_SHORT TASK:_ Extract the passage from the earnings call transcript below, starting at "Third quarter oil" and ending at "over to Tom.", and copy it word for word.

_SOURCE DOCUMENT:_

Third quarter oil and gas sales revenues were $420 million, 15% greater than last year's third quarter, and cash flow from operations totaled $357 million, which is 20% greater than last year's third quarter. For the first 9 months of 2011, we had cash -- cash flowed $1 billion. Higher earnings, revenues and cash are a large result of our liquids production. Liquid this quarter made up about 45% of our quote on production on a 6 on an equivalent -- 6:1 equivalent basis and 67% of our revenues.

Realized oil prices this quarter are about 20% higher and NGL price were 36% higher over third quarter of last year. So with those couple of items, I'll now go ahead and pass this call over to Tom.

Thomas E. Jorden

Thanks, Mark. I'll hit on several operating results and give an update in this year's joint program. But before I go into region-by-region detail, I want to address a consistent theme we're seeing in all of our areas. As we track our rates of return from our drilling or reinvestment program, there's no other way to put it other than plainly. We're not very pleased with the trends in some of our results today. Our costs have continued to escalate, and I know that something you're hearing from a lot of our peers. But in addition to our costs being too high, one of the things we do as a company, we don't buy our drilling inventory. We invent it. I mean, we are first and foremost a team of -- teams of geoscientists that generate our drilling opportunity. And so it's very important that we track our progress, that we measure our results and that we make sure that our actual results are in line with our expectations as we make our investments. And we do that to calibrate our investments and to tune our program when it occasionally steers off-center. And we're seeing that in a number of our areas. Not only are costs too high, but we're in the process of reexamining and going back to the drawing board in a number of our areas because our results are not consistent with our pre-drill predictions. And we'll get into that in a little more detail and I would just think we'll have some questions on that.

_DATA BLOCK:_
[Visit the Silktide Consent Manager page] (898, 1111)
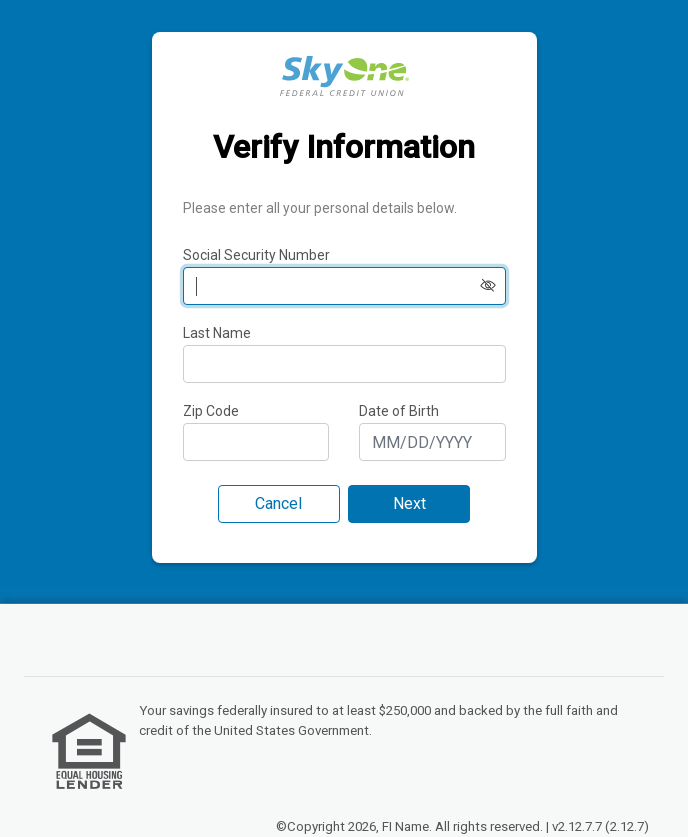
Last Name (217, 333)
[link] (89, 751)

_RESULT:_
Third quarter oil and gas sales revenues were $420 million, 15% greater than last year's third quarter, and cash flow from operations totaled $357 million, which is 20% greater than last year's third quarter. For the first 9 months of 2011, we had cash -- cash flowed $1 billion. Higher earnings, revenues and cash are a large result of our liquids production. Liquid this quarter made up about 45% of our quote on production on a 6 on an equivalent -- 6:1 equivalent basis and 67% of our revenues.

Realized oil prices this quarter are about 20% higher and NGL price were 36% higher over third quarter of last year. So with those couple of items, I'll now go ahead and pass this call over to Tom.